◆ Exercise task
Rewrite the items from the line that has "The height and" through the line that has "Looking at the screenshot, I should 187,37.", swapping "Tools" for "View" and leaving everything else as it is.

◆ Records shown
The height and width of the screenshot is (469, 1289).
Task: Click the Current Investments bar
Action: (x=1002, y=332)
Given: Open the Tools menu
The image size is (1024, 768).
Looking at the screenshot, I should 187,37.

--

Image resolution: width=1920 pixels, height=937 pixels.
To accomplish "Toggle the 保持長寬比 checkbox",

* * *

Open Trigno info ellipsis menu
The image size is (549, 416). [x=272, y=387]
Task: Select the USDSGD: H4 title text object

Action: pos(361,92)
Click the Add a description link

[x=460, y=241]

◆ Response below
The height and width of the screenshot is (469, 1289).
Task: Click the Current Investments bar
Action: (x=1002, y=332)
Given: Open the View menu
The image size is (1024, 768).
Looking at the screenshot, I should 187,37.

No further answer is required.